Copyright 2004 Jerusalem Post
January 25
HEADLINE: Wag the sheikh: MKs suspect deal's timing
BYLINE: GIL HOFFMAN
Knesset members from across the political spectrum expressed concern Sunday that the timing of the prisoner exchange ended up being conveniently less than a week after businessman David Appel was indicted for allegedly bribing Prime Minister Ariel Sharon.
The MKs said they hope the timing of the deal was coincidental, but if the exchange was purposely announced this weekend, it is scandalous.
"I think the timing is very scary," Shas MK Nissim Ze'ev said. "It's hard to believe that the deal is being done to obscure the public scandal around Sharon, but the timing is shocking. The entire deal is strange, because prior to it, nothing had changed in weeks. I find it hard to suspect that the prime minister is doing the deal to distract the public, but the timing is shocking nonetheless."
Meretz MK Roman Bronfman said Sharon's efforts to distract the public from the legal proceedings against him began last Thursday, when his aides announced that he would be traveling to Washington in three weeks for a meeting with US President George W. Bush.
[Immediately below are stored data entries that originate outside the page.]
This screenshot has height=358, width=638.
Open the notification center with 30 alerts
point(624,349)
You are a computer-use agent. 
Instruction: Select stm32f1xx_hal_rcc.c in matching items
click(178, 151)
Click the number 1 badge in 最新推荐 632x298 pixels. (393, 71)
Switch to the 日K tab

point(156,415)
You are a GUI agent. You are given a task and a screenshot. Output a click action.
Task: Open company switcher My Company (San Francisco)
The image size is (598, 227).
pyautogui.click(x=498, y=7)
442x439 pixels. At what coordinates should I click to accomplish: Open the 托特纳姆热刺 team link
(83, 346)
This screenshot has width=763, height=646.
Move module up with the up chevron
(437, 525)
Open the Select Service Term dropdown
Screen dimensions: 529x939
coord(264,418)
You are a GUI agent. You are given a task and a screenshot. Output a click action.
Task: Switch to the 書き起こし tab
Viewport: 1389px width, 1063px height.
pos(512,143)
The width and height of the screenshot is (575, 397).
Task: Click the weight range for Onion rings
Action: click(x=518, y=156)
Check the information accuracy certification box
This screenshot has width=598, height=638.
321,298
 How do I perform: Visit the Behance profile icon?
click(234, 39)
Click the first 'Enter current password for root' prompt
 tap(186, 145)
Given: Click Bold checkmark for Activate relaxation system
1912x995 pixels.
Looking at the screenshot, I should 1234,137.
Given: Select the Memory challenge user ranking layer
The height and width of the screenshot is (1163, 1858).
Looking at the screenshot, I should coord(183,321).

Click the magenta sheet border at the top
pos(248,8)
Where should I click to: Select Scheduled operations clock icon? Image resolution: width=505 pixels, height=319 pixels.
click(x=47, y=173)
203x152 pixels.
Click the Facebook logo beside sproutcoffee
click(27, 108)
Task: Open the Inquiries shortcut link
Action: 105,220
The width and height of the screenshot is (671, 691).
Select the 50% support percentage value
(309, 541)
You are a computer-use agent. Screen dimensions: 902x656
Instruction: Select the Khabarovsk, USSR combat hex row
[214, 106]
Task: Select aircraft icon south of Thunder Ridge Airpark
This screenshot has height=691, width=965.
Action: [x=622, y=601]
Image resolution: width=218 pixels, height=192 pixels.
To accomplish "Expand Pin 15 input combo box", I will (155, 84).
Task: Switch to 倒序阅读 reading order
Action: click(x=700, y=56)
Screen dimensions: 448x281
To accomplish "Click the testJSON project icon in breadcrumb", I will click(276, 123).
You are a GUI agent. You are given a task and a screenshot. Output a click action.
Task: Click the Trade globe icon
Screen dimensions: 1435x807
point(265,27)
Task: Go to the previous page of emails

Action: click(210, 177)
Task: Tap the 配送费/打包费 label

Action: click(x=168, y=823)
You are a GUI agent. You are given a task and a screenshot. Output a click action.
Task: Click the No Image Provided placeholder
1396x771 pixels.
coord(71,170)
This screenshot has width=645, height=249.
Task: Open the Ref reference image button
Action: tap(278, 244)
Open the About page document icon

"When the prime minister is under so much external pressure, he has no choice but to resign, because anything he does now is connected to the investigations against him," Bronfman said. "Perhaps the deal was expedited prematurely, perhaps concessions were made that wouldn't have been made under normal circumstances in order to change the priorities of the press."
National Union MK Aryeh Eldad said he believes it would be shallow to say that Sharon initiated the exchange because of the investigations, but the timing of the announcement that a deal was completed was convenient for the prime minister.
"Sharon probably is enjoying the positive coverage, but I don't think he did it in order to distract the public," Eldad said. "It could be that the publicity is convenient for Sharon, but I don't think the entire deal is intended to remove pressure from him."
Eldad said the timing of the deal was also too good to be true for Hizbullah leader Sheikh Hassan Nasrallah. "We have made Nasrallah the savior of the Palestinians in the territories at a time when he had reached his nadir," Eldad said.
Labor MK Yuli Tamir said she is in favor of the prisoner exchange, but it won't end up helping out Sharon. "Nothing will erase Sharon's problems," Tamir said. "The corruption scandal and David Appel won't disappear."
Yahad leadership candidate Yossi Beilin was disgusted by the question. "Any attempt to find a connection between Sharon's problems and the prisoner exchange would wrong the families of the missing soldiers and the entire people of Israel," Beilin said.